I expected that's where you were going. I think 16 bits is already a rather short prefix for this use case. I don't believe that there is a sufficient use case for a local/global bit. If you do, you need to make a better case for it than the above.

I would propose modifying section 5 of the draft to state, instead of "ASNs MUST NOT use..." that "ASNs MUST NOT advertise..." and that any prefixes within the prefix allocated for this purpose must be considered "LOCAL addresses and given similar semantics to RFC-1918".

I would not give the the semantics of ULA because of the likelihood of overlap.

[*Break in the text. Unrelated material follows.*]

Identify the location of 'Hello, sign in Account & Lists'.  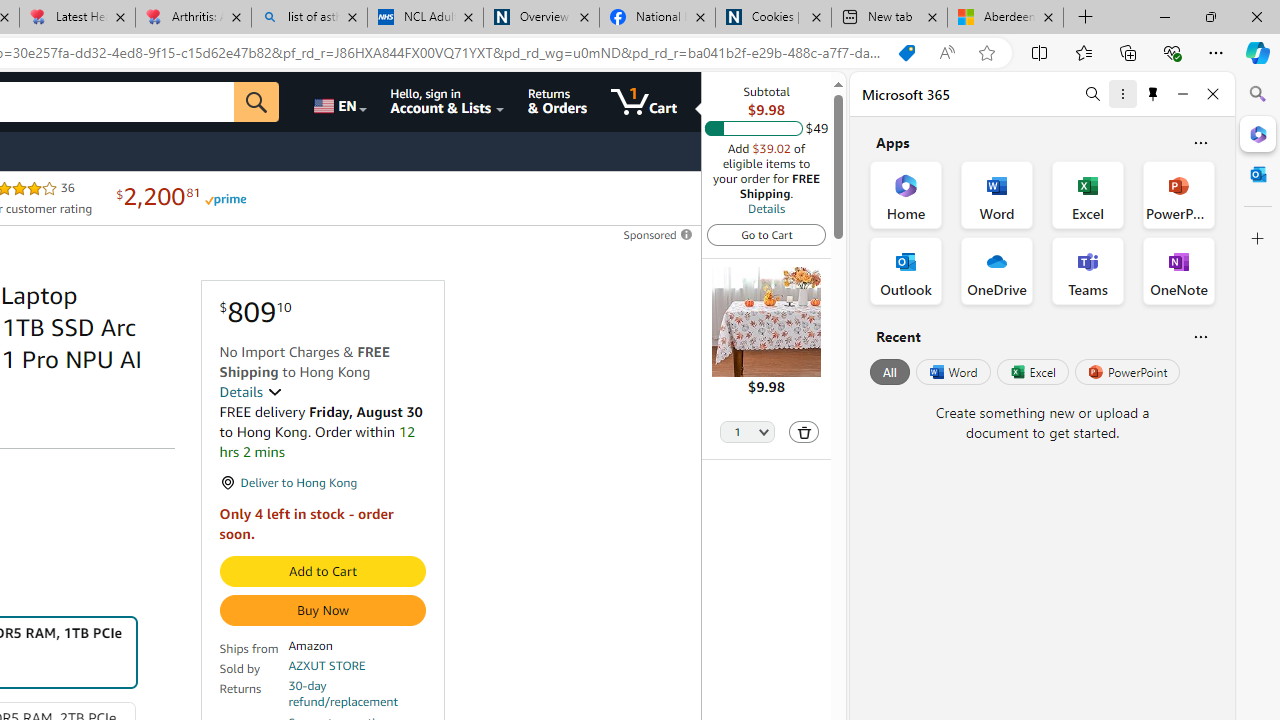
(447, 101).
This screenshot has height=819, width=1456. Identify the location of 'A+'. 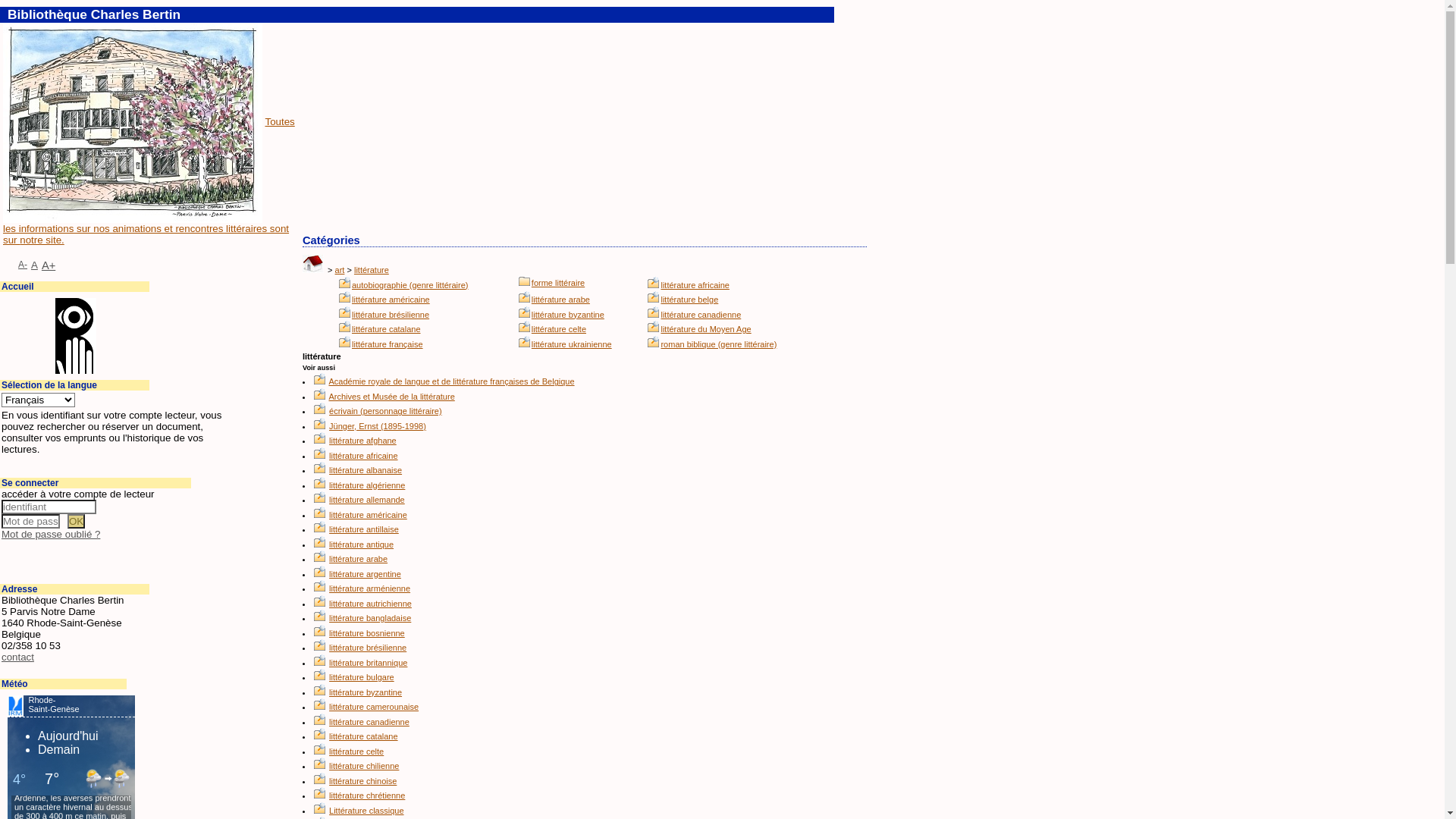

>>>> This mechanism is not expected to have any impact to the global
>>>> Internet routing table since existing policies in the RIR system
>>>> already readily provide for the allocation of provider-independent
>>>> IPv6 prefixes.  Additionally, AS number holders are likely to be
>>>> multihomed entities which were going to be independently routed in
>>>> any case.  Service Providers are, as always, not obligated to route
>>>> these IPv6 assignments and/or may establish conditions of service
>>>> which offset any additional routing cost.
>>> 
>>> I would say it would have the same impact as PI prefixes do today.
>>> 
>> 
>> Which means that this has no impact because it doesn't change the impact vs. the current PI impact.
> 
> You miss the point. The problem needs to be solved. Saying this draft doesn't worsen it is not panacea.
> 

You miss the point. This draft is not intending to solve that problem and makes no claim in that respect.

I agree the problem needs to be solved. However, Solving the problem isn't even within the purview of the v6ops working group. Raising it as an issue in the discussion of this draft is only relevant to the extent that this draft makes the problem worse or prevents any proposed solution to the problem from being effective. Since neither of those applies, there are no routing table considerations applicable to this draft IMHO.